Over the last 20 years, there have been occasions of less-than-optimal product outcomes, which has seen patient safety compromised (such as some metal-on-metal hips and pip breast implants). This has led to improved safeguards, a demand for new regulations and now a closing of the loop through the introduction of widespread physical analysis. 

The UK has an enviable regulatory system. Some of these initiatives include: GIRFT (Getting it right first time); Beyond Compliance; ODEP (Orthopaedic Data Evaluation Panel); National Institute for Clinical Excellence (NICE) and the National Joint Registry (NJR). The focus of these organisations is very much around data collection and the conclusions which can be deduced from this data, building up a national picture – which has often been missing is the physical analysis and reporting of used medical devices (UMDs). Data collection is good standard practice and allows for audit and evaluation, but one could argue that without the physical analysis it is still an incomplete picture. 
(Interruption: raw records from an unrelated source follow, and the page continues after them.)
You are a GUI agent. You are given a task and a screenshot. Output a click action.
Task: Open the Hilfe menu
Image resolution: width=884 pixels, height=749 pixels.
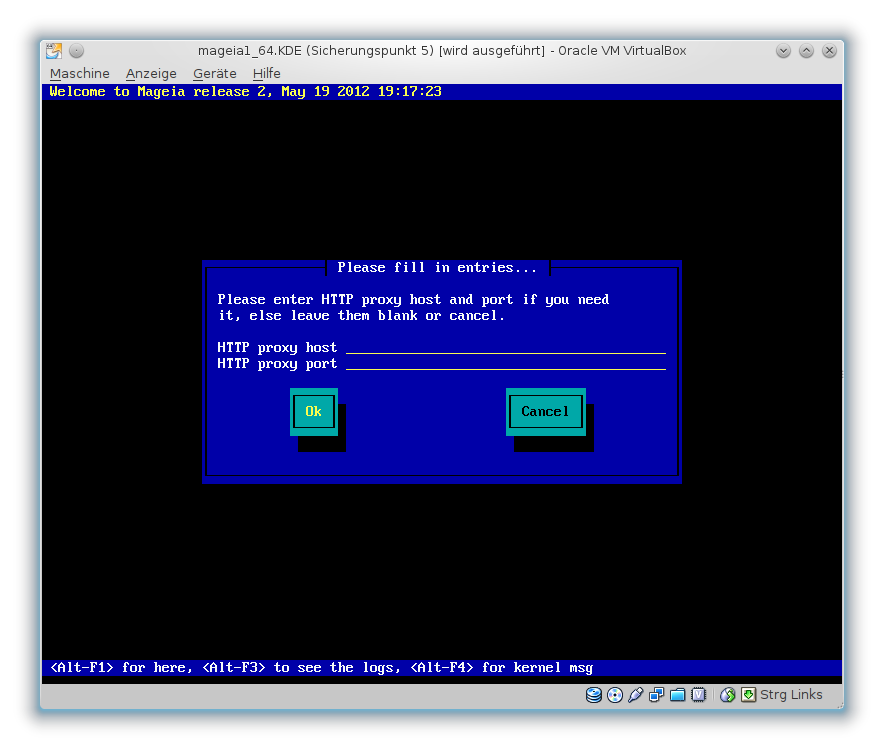(267, 74)

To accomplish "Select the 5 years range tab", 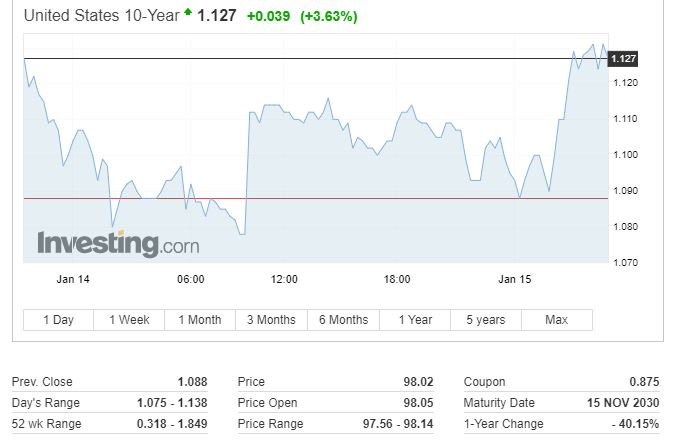I will pyautogui.click(x=485, y=320).
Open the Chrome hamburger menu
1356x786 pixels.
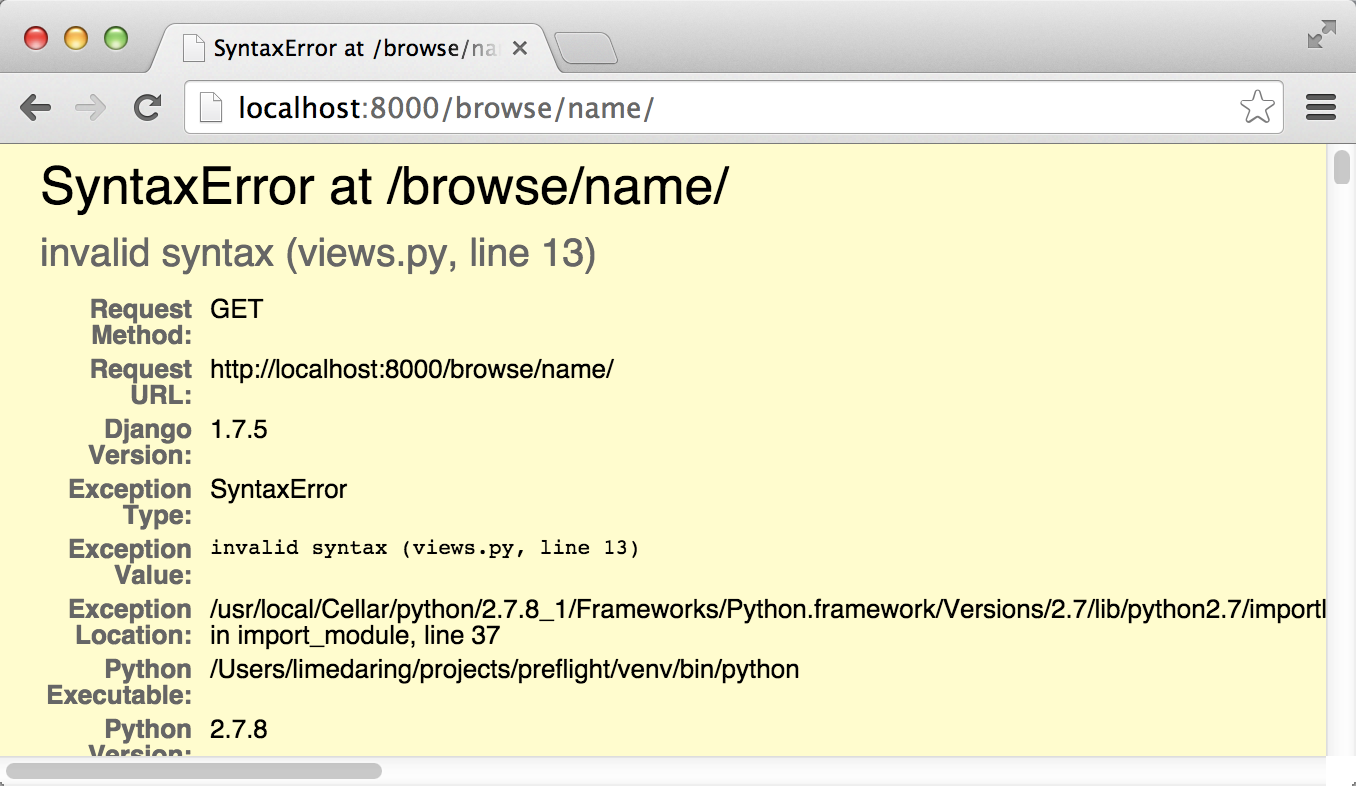[x=1320, y=107]
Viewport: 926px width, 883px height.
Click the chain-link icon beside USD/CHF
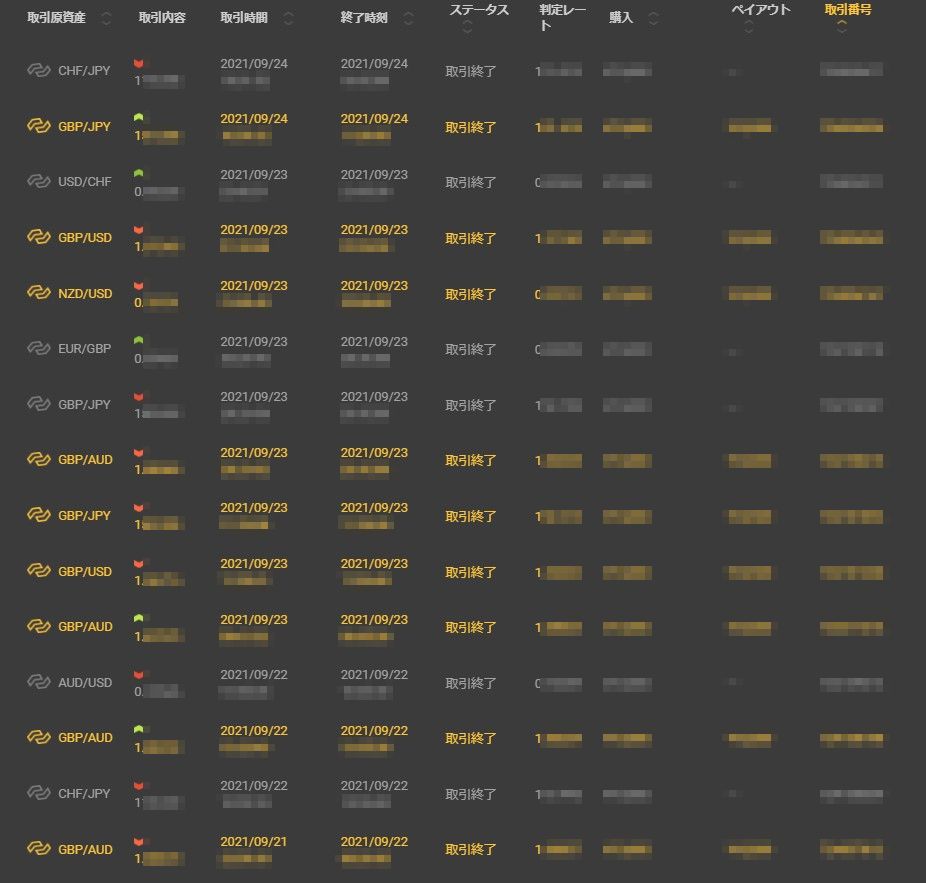pos(38,182)
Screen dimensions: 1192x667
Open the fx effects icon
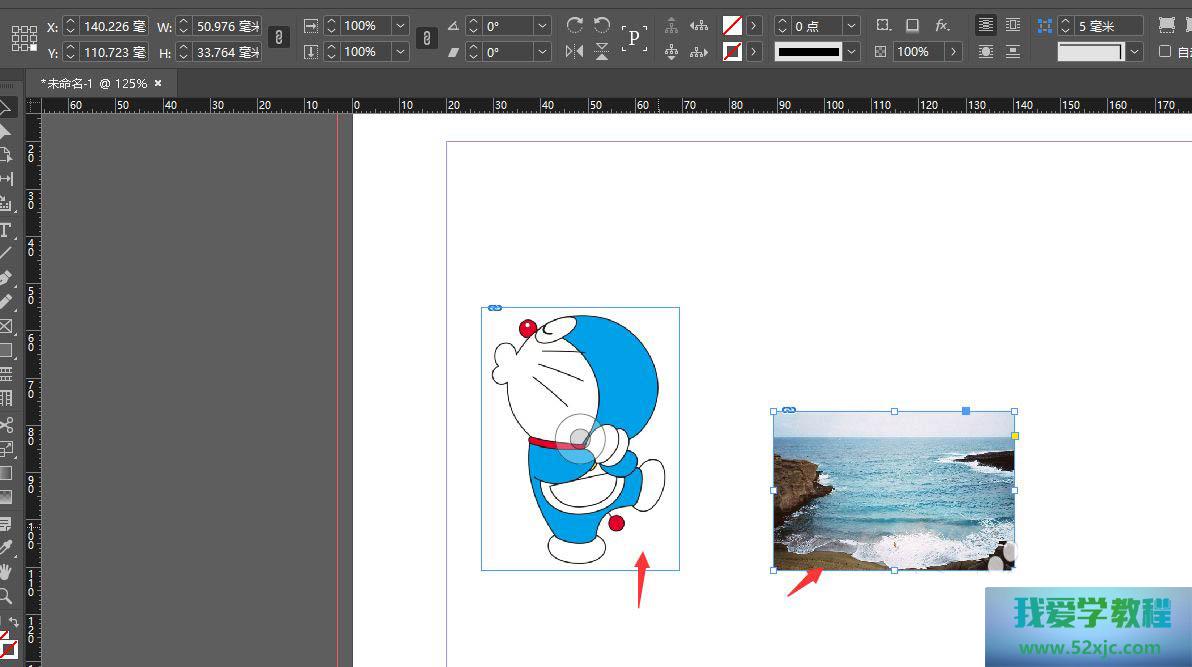(x=942, y=25)
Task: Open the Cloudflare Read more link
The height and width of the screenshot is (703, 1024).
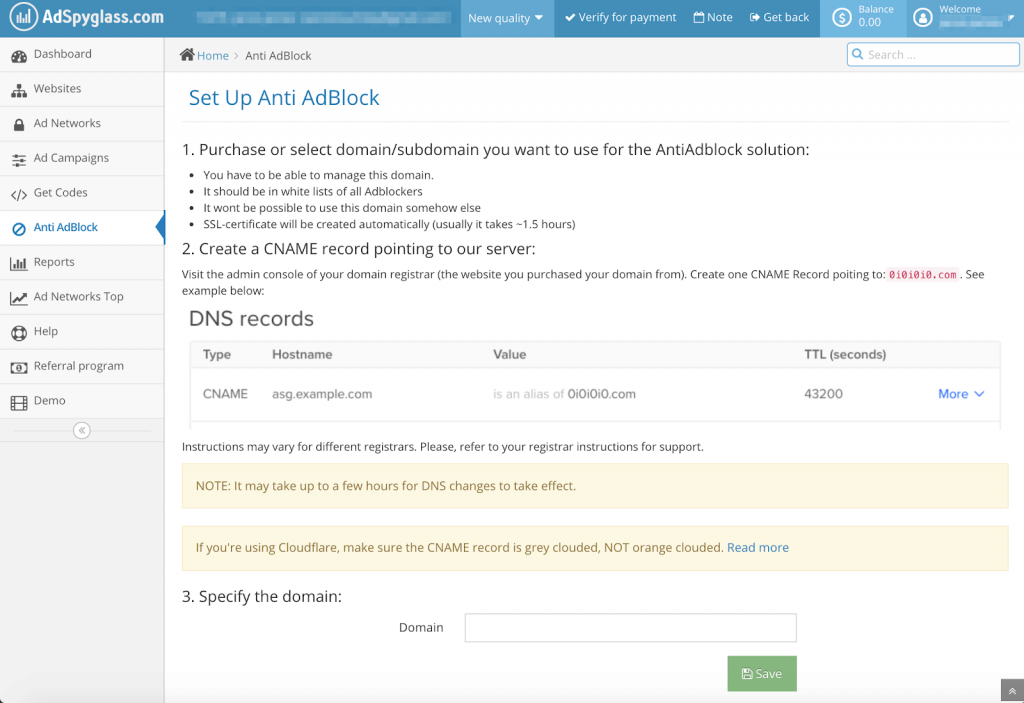Action: click(757, 547)
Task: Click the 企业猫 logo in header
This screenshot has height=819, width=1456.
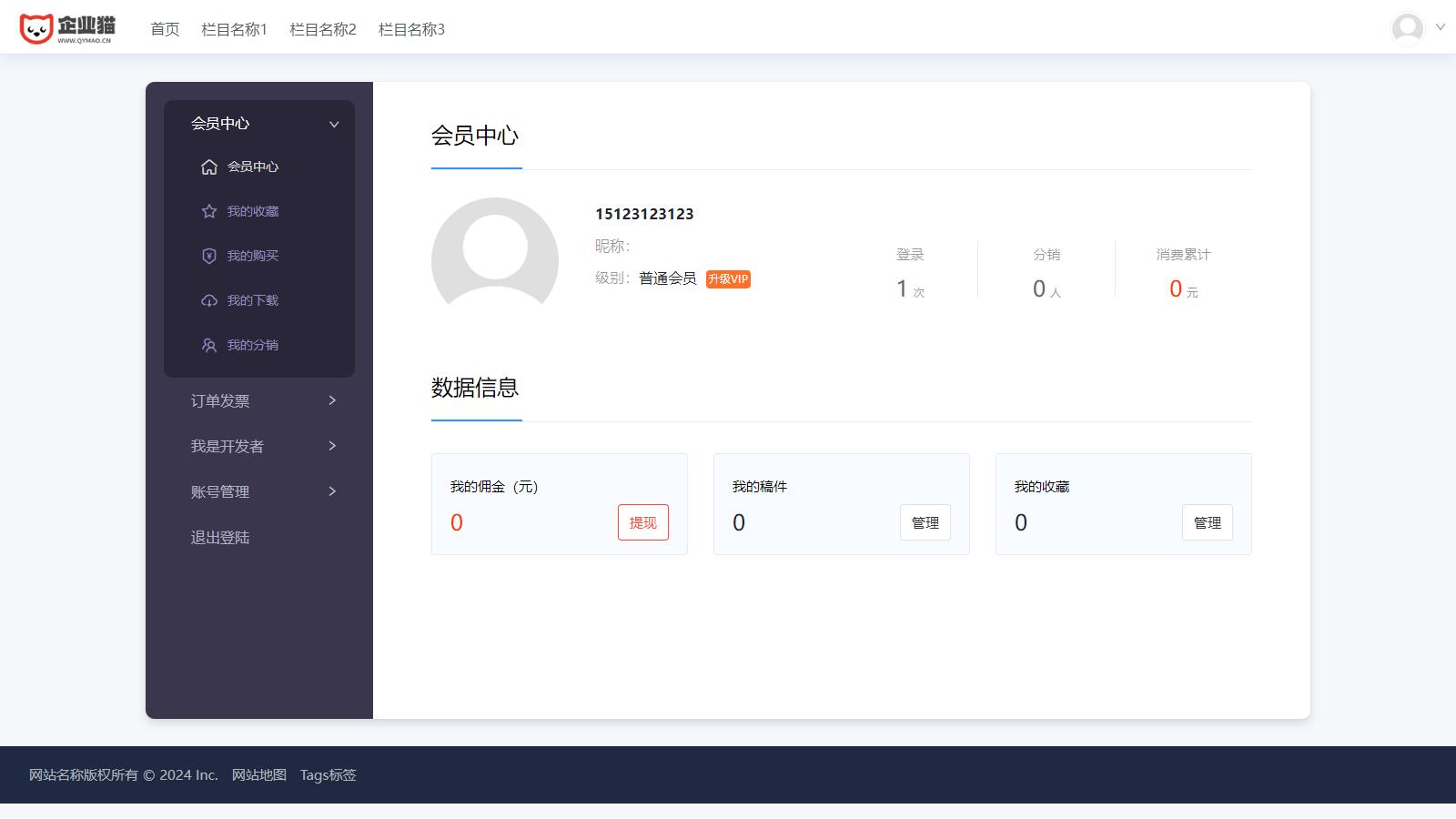Action: point(67,29)
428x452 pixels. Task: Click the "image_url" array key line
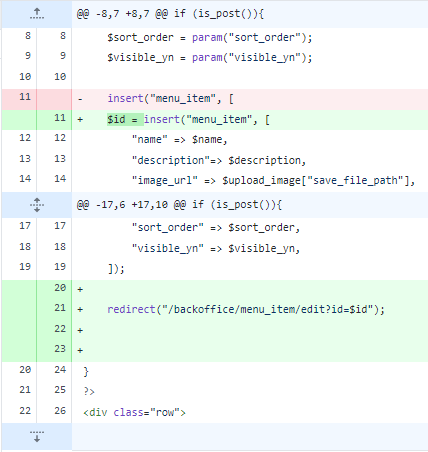tap(250, 181)
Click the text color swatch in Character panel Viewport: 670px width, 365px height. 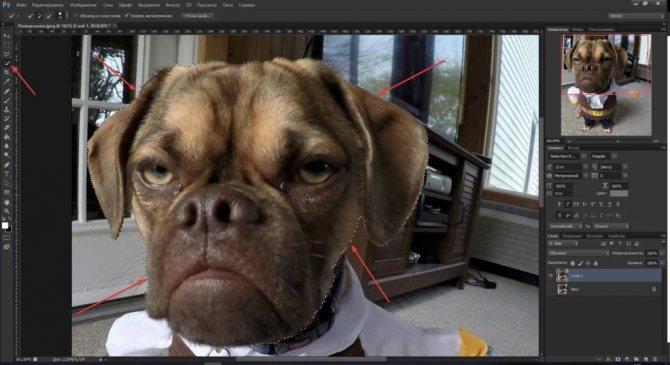tap(619, 194)
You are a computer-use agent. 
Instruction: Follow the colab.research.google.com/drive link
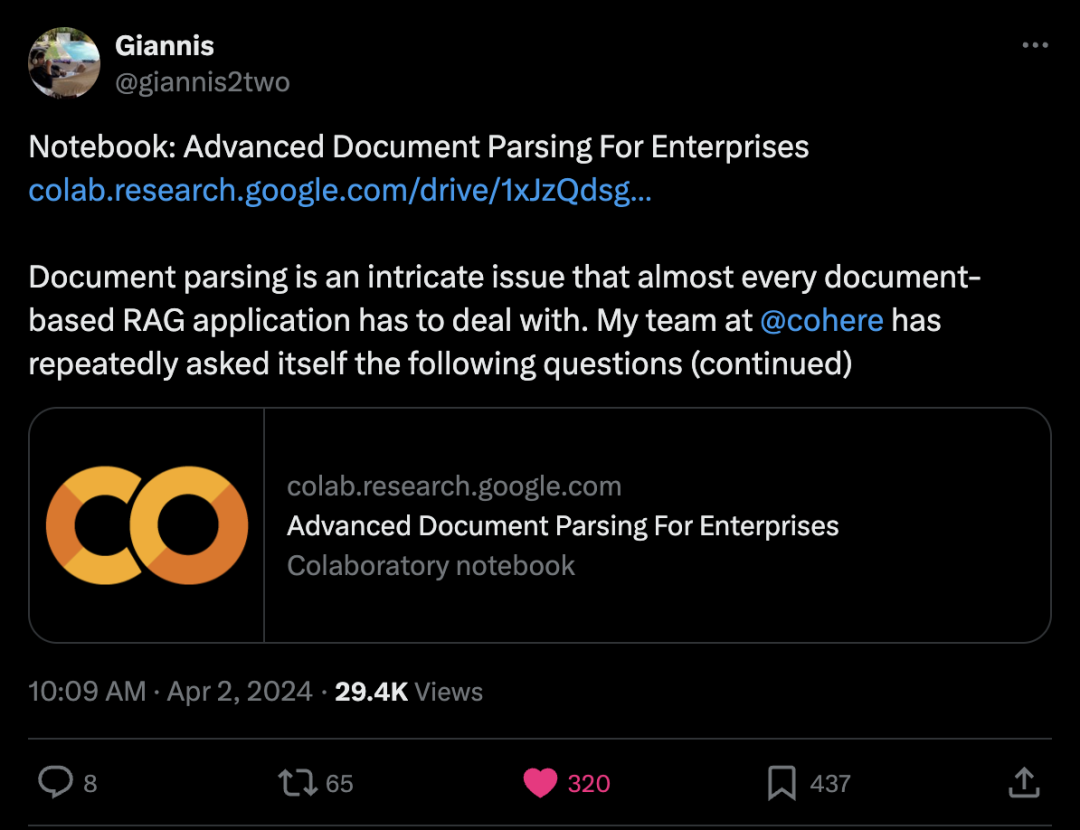(340, 190)
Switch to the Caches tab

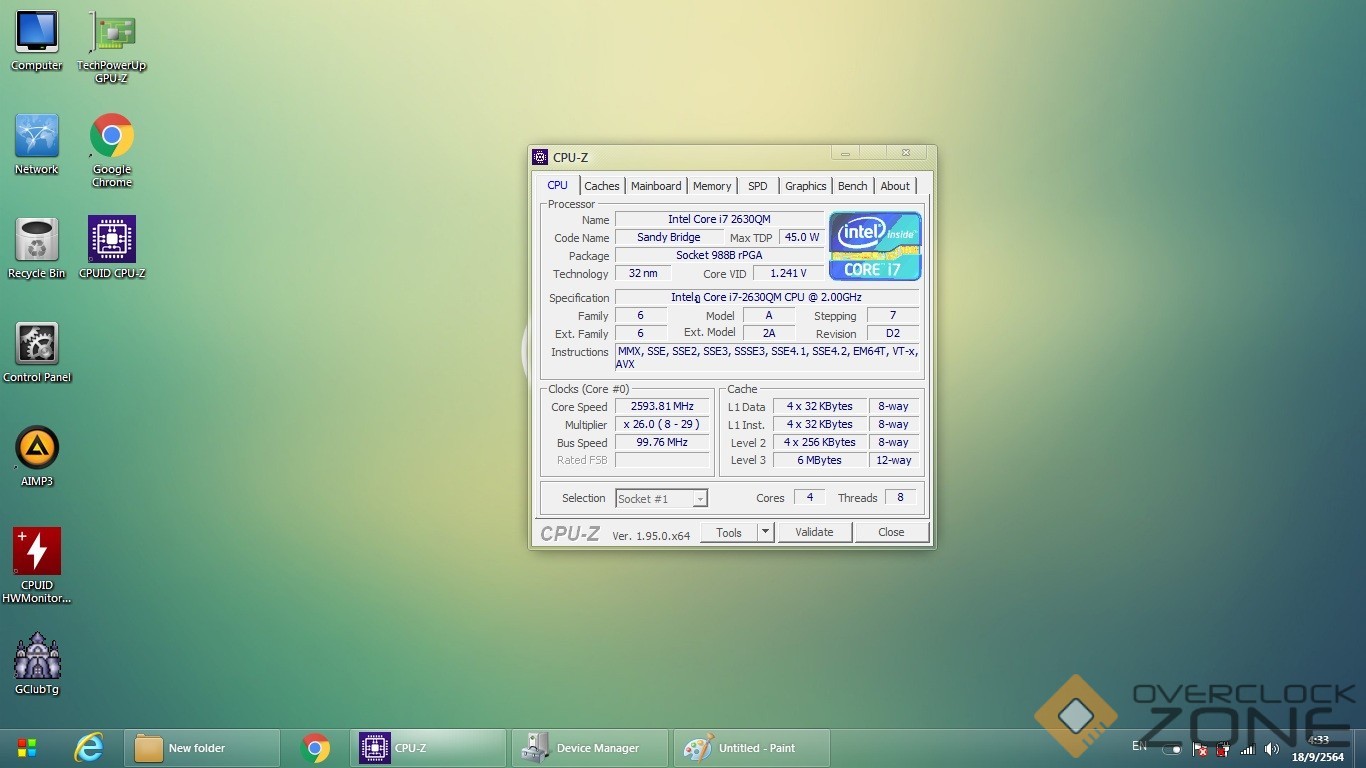[x=602, y=186]
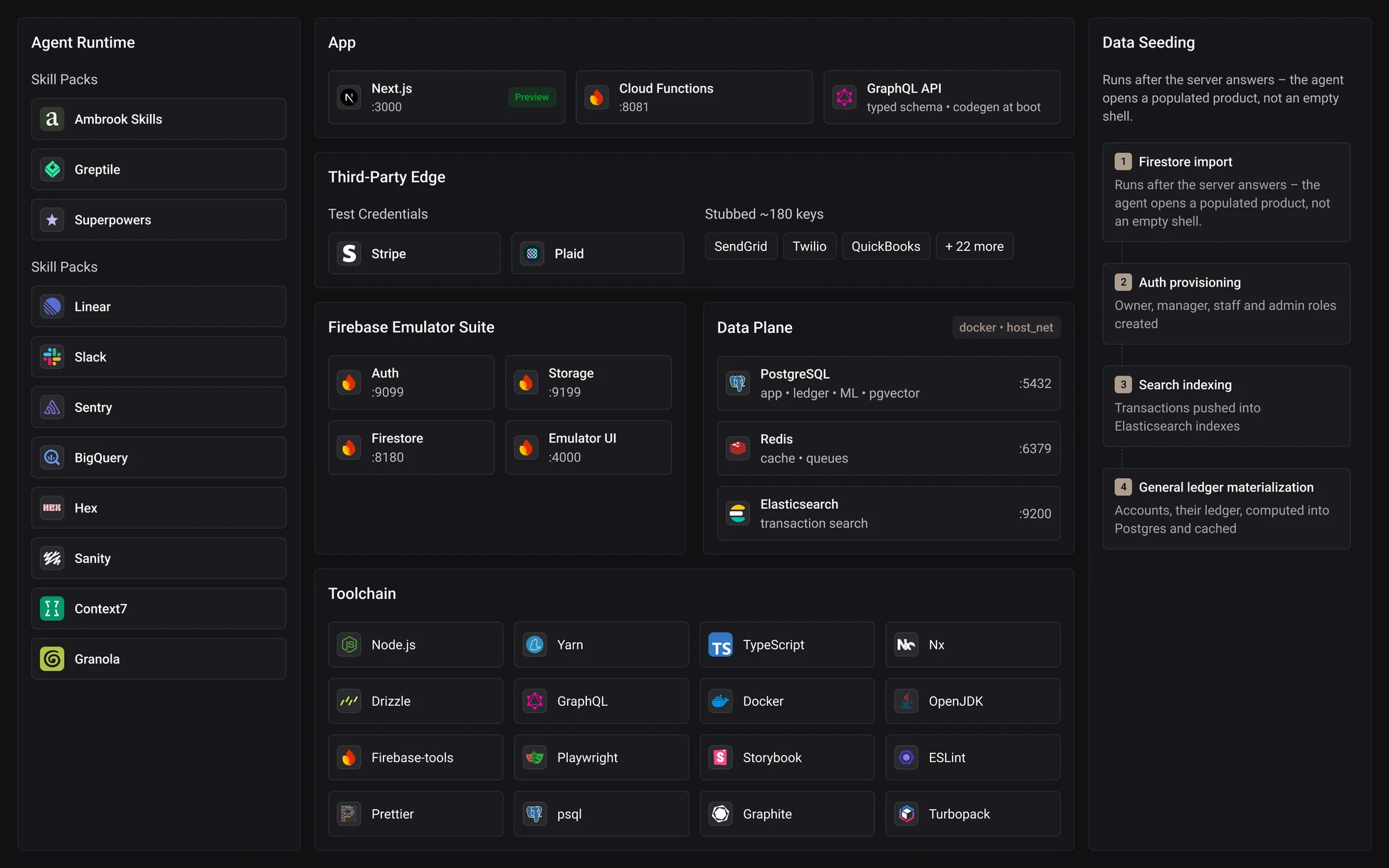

In the UK, physical analysis of a UMD is not mandated and approximately less than 1% of all revised primary hips and primary knees are physically analysed. Those that are usually involve clinical research, which is invaluable for validating the overall performance of medical devices, but which takes many years to be published in the medical journals. Manufacturers also offer analysis in case of a complaints process, but this is not routinely actioned. For surgeons, neither option is routine within their clinical practice. The end result is the endemic process of sending UMDs to landfill with no physical analysis. This all takes place against the backdrop of an industry still recovering from the metal-on-metal recall of 10 years ago.